ОТРЫВОК СО СТРАНИЦЫ:
Мне хочется сказать Вам, и Вы не рассердитесь и не откреститесь, потому что Вы мужественны и бескорыстны, что в Вашем творчестве больше Гения, чем поэта (Гений – за плечом!), поэт побежден Гением, сдается ему на гнев и милость, согласился быть глашатаем, отрешился. (Только низкая корысть может сражаться с Ангелом! «Самоутверждение» - когда всё дело: в самосожжении!).

Еще, Пастернак, я хочу, чтобы Вас не схоронили, а сожгли.

...Пастернак, у меня к Вам просьба. «Так начинаются цыгане» посвятите эти стихи мне. (Мысленно.) Подарите. Чтобы я знала, что они мои. Чтобы никто не смел думать, что они его.

Пастернак, есть тайный шифр. Вы – сплошь шифрованны, Вы безнадежны для публики. Вы – царская перекличка, или полководческая. Вы переписка Пастернака с его Гением. (Что тут делаит третьему, когда всё дело: вскрыв – скрыть!)

Если Вас будут любить, то из страха: одни, боясь «отстать», другие, зорчайшие – чуя Но знать... Да и я Вас не знаю, никогда не осмелюсь, потому что и Пастернак часто сам не знает, Пастернак пишет буквы, а потом в прорыве ночного прозрения – на секунду осознаёт, чтобы утром опять забыть.
 
А есть другой мир, где Ваша тайнопись – детская пропись. Горние Вас читают шутя. Закиньте выше голову – Выше! – Там Ваш «Политехнический зал».
<...>

[Октябрь 1924  г.?] «Борис Пастернак поэт, как прозаик, прежде всего нуждается в сподвижничестве. Рука, ищущая встречной. За непосильное берусь — помоги же!  Сезам, откройся, чтобы я со всеми своими сокровищами — за твоими сокровищами — в тебя вошел.

БП осуществлен только в настоящем читателе, т.е. БП один — умысел, БП + идеальный читатель — умысел +действие, т.е. полный поступок: свершение. БП свершается не в напечатанном количестве страниц, как Бунин, например, хотящий только родного: любуйся! —

БП свершается только в читателе. Он не данное, а даваемое. Не сотворенное, а творимое: рождаемое. Весь он  — самый акт дачи.

НАБОР СТРОК:
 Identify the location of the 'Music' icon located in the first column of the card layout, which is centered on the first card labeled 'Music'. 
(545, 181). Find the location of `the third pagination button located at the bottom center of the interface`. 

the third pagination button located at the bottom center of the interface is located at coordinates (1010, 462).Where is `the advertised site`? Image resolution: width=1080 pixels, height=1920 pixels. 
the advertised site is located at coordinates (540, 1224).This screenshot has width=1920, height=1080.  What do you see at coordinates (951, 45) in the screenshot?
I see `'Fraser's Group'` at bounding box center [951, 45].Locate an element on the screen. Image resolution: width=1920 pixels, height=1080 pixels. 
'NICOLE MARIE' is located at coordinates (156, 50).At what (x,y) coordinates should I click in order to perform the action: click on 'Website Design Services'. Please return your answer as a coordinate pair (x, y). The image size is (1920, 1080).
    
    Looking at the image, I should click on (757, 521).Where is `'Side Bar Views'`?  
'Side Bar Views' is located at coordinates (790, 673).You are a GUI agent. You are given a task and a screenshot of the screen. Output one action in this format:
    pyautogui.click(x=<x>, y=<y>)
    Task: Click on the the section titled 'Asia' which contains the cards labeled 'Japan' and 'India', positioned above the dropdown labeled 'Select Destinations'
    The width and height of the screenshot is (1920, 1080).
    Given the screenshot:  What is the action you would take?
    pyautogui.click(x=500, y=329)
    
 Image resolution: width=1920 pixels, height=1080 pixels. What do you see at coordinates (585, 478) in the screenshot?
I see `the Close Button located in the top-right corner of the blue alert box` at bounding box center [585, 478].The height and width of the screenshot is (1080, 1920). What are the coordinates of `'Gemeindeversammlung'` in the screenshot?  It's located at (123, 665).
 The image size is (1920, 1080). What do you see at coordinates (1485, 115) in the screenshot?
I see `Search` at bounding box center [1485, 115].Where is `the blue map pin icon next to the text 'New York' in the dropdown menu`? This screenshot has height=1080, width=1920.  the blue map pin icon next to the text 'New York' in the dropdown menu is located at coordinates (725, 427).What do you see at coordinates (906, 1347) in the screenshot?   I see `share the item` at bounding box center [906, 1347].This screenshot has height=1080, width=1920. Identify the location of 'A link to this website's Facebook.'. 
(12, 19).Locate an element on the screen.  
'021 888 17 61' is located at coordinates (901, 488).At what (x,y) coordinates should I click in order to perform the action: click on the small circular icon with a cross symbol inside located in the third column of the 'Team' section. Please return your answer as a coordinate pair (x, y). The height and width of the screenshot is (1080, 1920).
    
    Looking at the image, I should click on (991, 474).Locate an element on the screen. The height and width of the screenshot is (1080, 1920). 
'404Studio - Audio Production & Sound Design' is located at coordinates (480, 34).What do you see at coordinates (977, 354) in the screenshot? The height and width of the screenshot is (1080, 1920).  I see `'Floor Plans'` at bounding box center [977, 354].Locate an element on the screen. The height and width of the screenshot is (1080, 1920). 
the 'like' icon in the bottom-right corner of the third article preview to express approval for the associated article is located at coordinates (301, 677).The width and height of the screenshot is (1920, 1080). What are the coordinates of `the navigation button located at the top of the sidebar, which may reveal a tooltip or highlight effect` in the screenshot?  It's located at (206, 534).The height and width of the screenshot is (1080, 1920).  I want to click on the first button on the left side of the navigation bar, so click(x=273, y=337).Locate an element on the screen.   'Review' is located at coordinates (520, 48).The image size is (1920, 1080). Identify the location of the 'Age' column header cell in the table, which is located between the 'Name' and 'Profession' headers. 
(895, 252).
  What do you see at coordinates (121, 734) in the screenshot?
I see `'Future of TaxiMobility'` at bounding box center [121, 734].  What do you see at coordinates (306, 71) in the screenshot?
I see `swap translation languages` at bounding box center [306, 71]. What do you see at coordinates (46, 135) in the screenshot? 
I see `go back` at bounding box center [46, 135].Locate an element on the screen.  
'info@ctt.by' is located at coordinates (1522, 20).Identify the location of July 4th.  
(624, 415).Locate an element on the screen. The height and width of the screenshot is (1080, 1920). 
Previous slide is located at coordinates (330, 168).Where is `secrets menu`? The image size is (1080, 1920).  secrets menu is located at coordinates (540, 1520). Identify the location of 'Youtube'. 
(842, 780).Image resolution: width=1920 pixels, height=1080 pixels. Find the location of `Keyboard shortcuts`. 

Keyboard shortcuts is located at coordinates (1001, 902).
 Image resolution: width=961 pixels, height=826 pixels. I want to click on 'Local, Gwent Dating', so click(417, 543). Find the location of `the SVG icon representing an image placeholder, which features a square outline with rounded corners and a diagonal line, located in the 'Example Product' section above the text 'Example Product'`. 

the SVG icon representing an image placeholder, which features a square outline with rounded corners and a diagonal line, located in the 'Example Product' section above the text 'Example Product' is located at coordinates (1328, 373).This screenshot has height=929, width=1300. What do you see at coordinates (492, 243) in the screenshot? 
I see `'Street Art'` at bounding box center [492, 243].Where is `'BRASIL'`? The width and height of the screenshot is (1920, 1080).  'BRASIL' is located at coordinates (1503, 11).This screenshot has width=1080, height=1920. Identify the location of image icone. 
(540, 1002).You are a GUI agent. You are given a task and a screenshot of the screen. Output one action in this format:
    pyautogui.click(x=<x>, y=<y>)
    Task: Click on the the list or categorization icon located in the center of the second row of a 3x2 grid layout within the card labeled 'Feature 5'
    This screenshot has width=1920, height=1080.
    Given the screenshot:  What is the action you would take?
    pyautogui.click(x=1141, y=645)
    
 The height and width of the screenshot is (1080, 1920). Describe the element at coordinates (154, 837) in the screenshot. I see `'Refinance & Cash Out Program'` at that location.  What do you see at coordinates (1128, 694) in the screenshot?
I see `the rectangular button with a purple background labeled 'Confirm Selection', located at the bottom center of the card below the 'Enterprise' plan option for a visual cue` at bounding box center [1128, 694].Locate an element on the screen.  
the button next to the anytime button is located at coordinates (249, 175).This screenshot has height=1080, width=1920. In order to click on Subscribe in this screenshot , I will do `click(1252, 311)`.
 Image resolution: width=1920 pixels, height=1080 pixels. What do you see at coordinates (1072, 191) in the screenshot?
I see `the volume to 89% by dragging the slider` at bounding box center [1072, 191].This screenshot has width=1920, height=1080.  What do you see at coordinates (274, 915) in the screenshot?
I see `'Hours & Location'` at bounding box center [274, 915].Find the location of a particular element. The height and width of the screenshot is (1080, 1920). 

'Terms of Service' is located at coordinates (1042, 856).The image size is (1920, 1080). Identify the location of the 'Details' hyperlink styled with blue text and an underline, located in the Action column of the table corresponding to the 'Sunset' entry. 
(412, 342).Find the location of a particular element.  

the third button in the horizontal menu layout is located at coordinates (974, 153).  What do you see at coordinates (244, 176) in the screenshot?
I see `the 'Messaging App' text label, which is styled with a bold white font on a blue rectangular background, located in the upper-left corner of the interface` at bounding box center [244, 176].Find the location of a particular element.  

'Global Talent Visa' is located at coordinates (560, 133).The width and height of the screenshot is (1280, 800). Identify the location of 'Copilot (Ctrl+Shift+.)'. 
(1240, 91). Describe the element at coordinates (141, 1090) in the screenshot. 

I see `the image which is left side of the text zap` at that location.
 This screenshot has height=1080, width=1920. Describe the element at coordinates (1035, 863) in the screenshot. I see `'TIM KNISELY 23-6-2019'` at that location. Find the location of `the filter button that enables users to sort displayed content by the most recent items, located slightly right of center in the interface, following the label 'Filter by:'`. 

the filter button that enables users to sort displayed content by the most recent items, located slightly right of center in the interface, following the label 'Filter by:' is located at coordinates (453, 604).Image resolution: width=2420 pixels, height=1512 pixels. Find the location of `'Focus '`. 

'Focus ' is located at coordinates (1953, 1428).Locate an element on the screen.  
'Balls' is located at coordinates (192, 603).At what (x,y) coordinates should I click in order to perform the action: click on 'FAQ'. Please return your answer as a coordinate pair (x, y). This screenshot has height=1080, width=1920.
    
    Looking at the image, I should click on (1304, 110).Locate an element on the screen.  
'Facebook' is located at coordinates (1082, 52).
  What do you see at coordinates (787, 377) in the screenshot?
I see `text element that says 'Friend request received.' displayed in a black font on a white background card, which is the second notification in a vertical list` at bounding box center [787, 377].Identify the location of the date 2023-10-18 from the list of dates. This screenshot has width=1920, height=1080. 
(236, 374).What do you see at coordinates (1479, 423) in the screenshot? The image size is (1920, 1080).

ЗАДАНИЕ: Напишите продолжение отрывка о поэзии Бориса Пастернака, начиная сразу после его последнего предложения. Строки никак не связаны с отрывком.

ОТВЕТ:
И в силу именно этой необходимости в сотворчестве, этой полной своей зависимости от другого, он так единственен, уединен и одинок.»

[14 февраля 1925 г.]
<Борис!
1-го февраля, в воскресенье, в полдень родился мой сын Георгий. Борисом он был девять месяцев в моем чреве и десять дней на свете, но желание Сережи (не требование) было назвать его Георгием – и я уступила. И после этого – облегчание.

«Георгий же в честь Москвы и несбывшейся Победы. Но Георгием все-таки не зову, зову Мур – от кота, Борис, и от Германии, и немножко от Марины.»

Знаете, какое чувство во мне работало? Смута, некоторая неловкость: Вас, Любовь, вводить в семью, приручать дикого заверя – любовь, обезвреживать барса (Барсик – так было – было бы уменьшительное). 

Ясно и просто: назови я его  Борис, я бы навсегда простилась с Будущим: Вами, Борис, и сыном от Вас. Так, назвав этого Георгием, я сохранила права на Бориса. (Борис остался во мне.)

Вы бы ведь не могли назвать свою дочь Мариной? Чтобы все звали и знали? Сделать общим достоянием? Обезвредить, узаконить?

Борисом он был, пока никто этого не знал. Сказав, приревновала ко звуку.»   

«Если бы я умерла, я бы Ваши письма и книги взяла с собой в огонь (в Праге есть крематорий) уже было завещано Але – чтобы вместе сгореть – как в скитах!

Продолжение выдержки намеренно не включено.